[Start of Given records]

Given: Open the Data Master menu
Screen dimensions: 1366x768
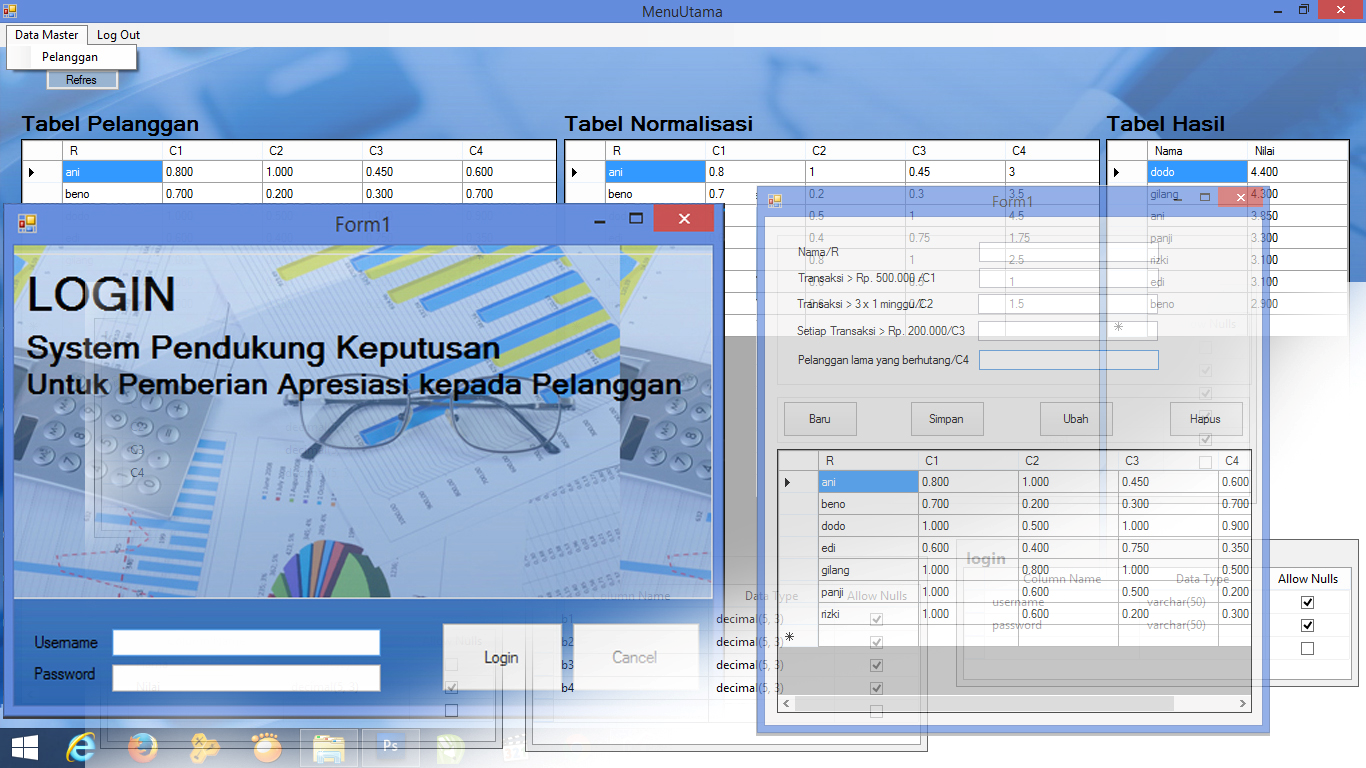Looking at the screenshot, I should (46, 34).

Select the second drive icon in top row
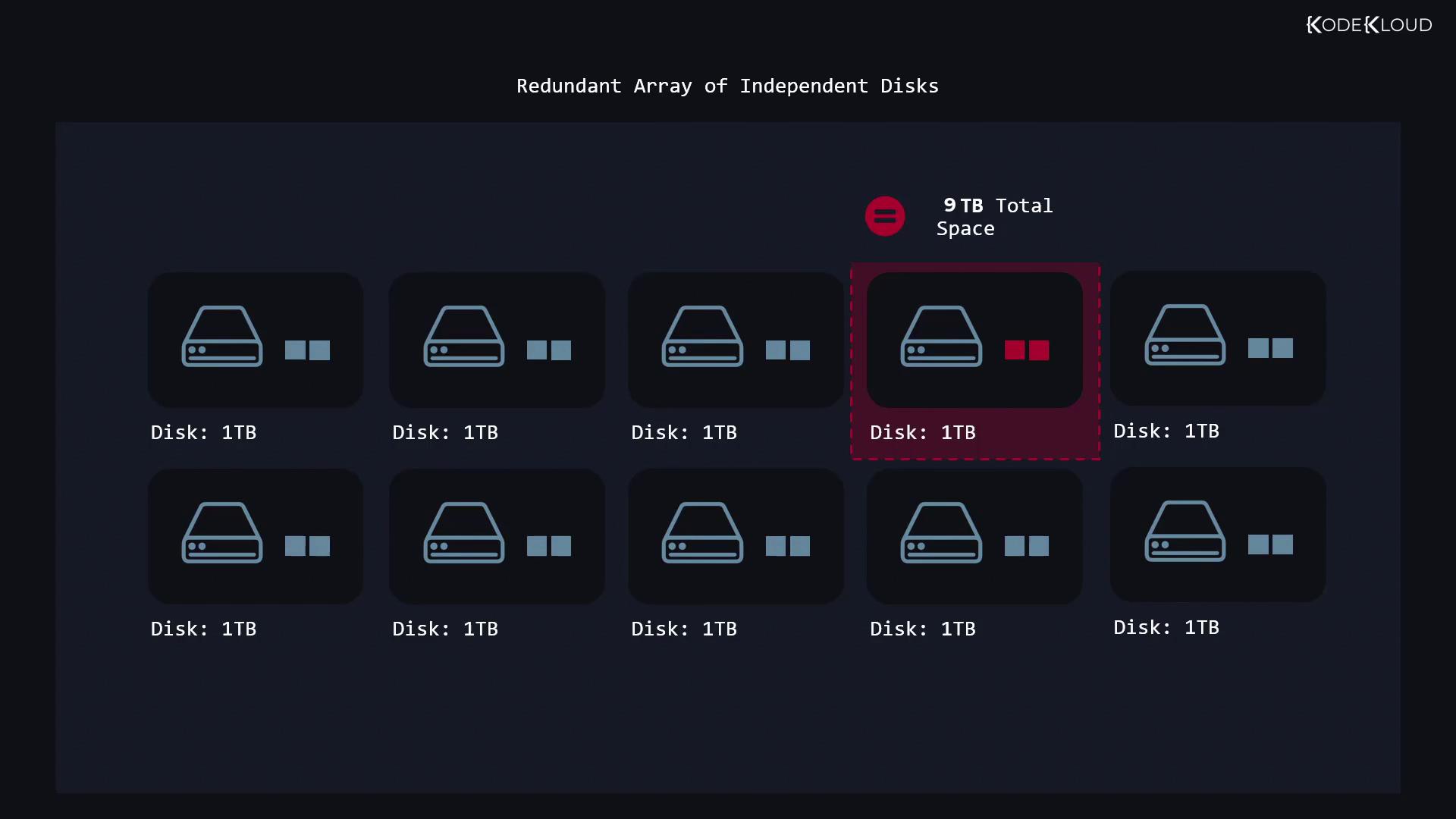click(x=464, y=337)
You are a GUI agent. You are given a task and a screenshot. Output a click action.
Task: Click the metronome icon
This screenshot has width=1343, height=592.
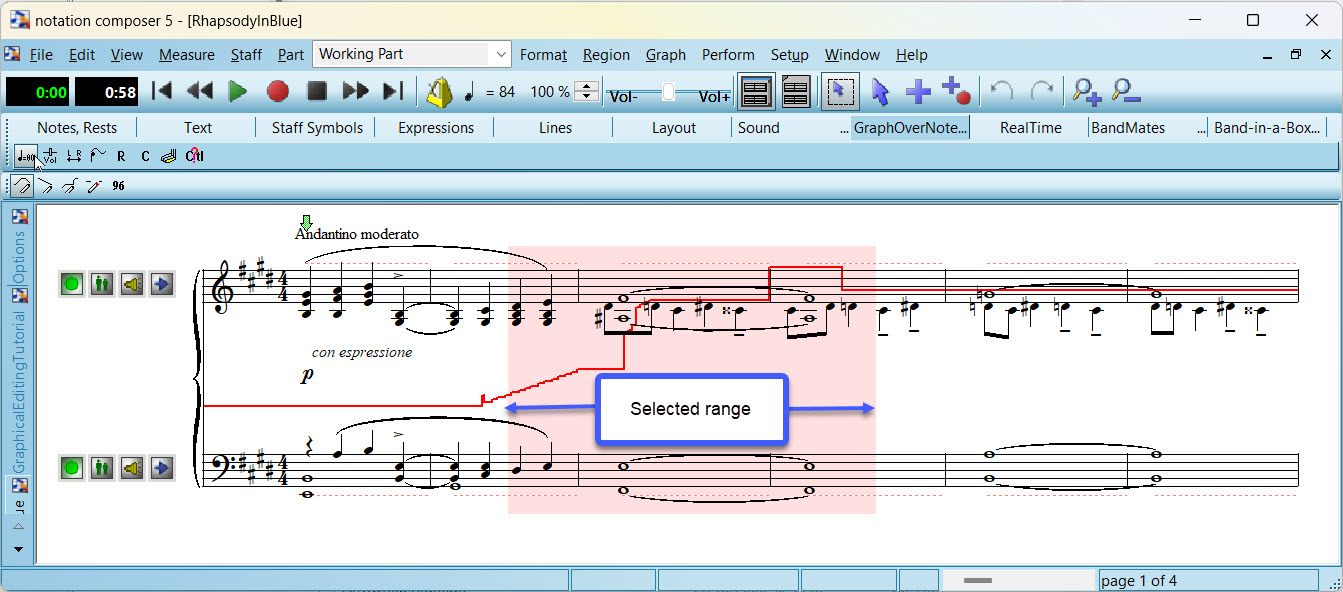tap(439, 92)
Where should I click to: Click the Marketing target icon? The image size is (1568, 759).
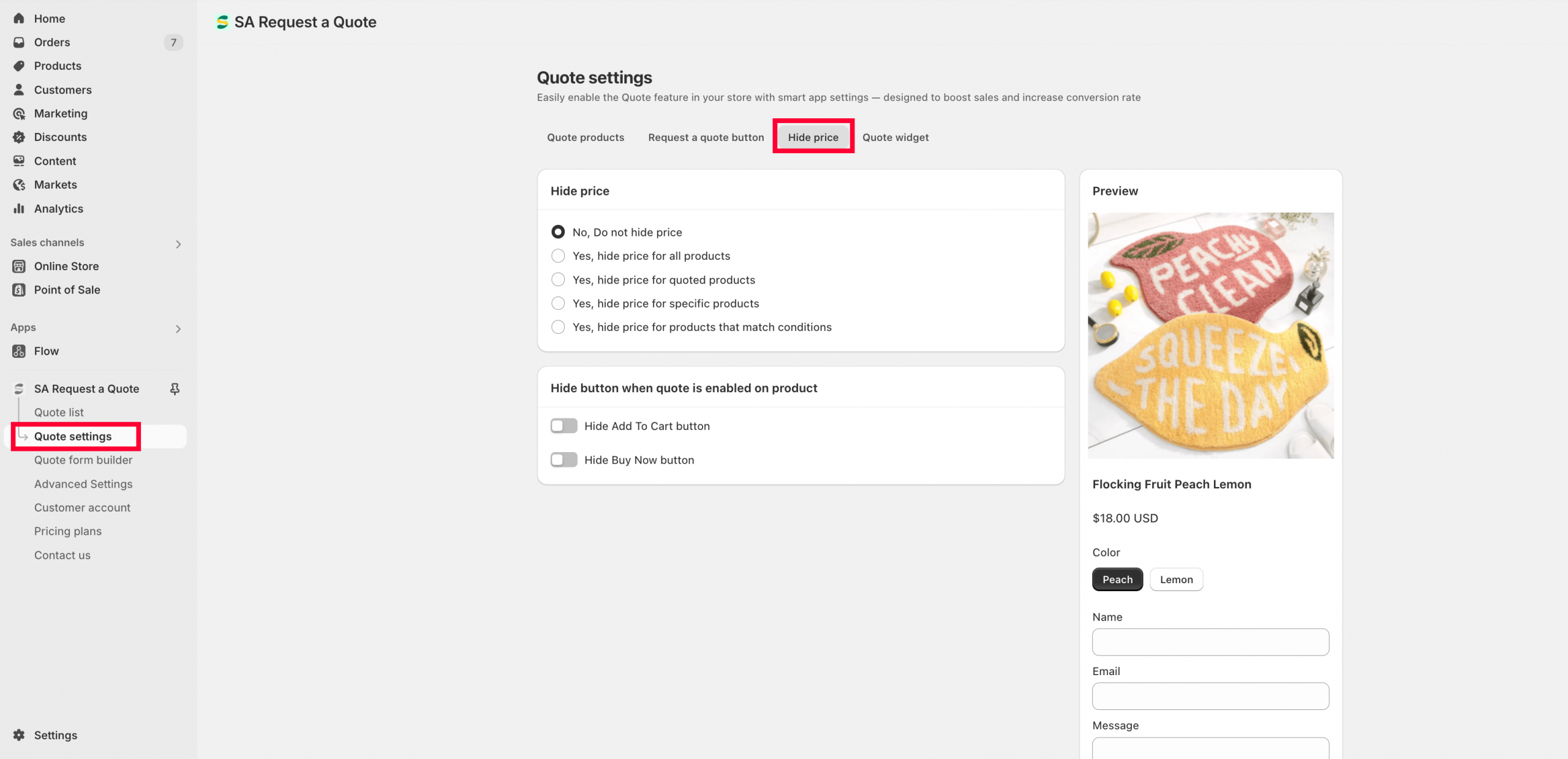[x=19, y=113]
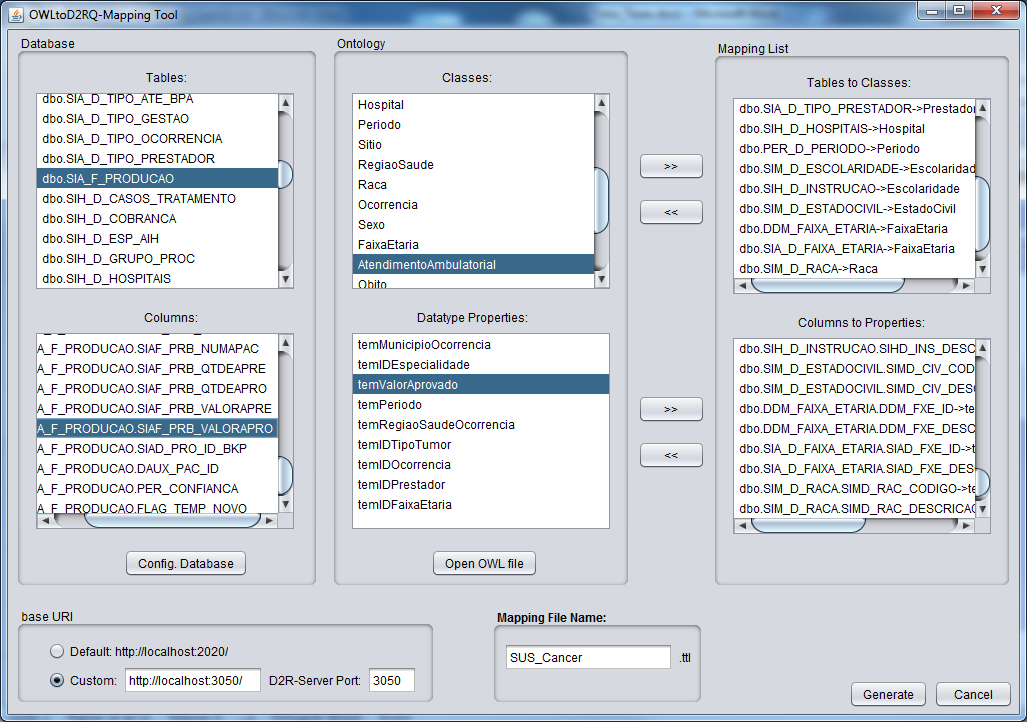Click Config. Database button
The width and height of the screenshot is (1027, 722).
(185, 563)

[End of Given records]

> **The exercise**
Copy all of the items above word for word, leaving out the pictures.

> **Response**
Given: Open the Data Master menu
Screen dimensions: 1366x768
Looking at the screenshot, I should (46, 34).

Select the second drive icon in top row
click(x=464, y=337)
You are a GUI agent. You are given a task and a screenshot. Output a click action.
Task: Click the metronome icon
This screenshot has width=1343, height=592.
tap(439, 92)
Where should I click to: Click the Marketing target icon? The image size is (1568, 759).
[x=19, y=113]
Click Config. Database button
The width and height of the screenshot is (1027, 722).
(185, 563)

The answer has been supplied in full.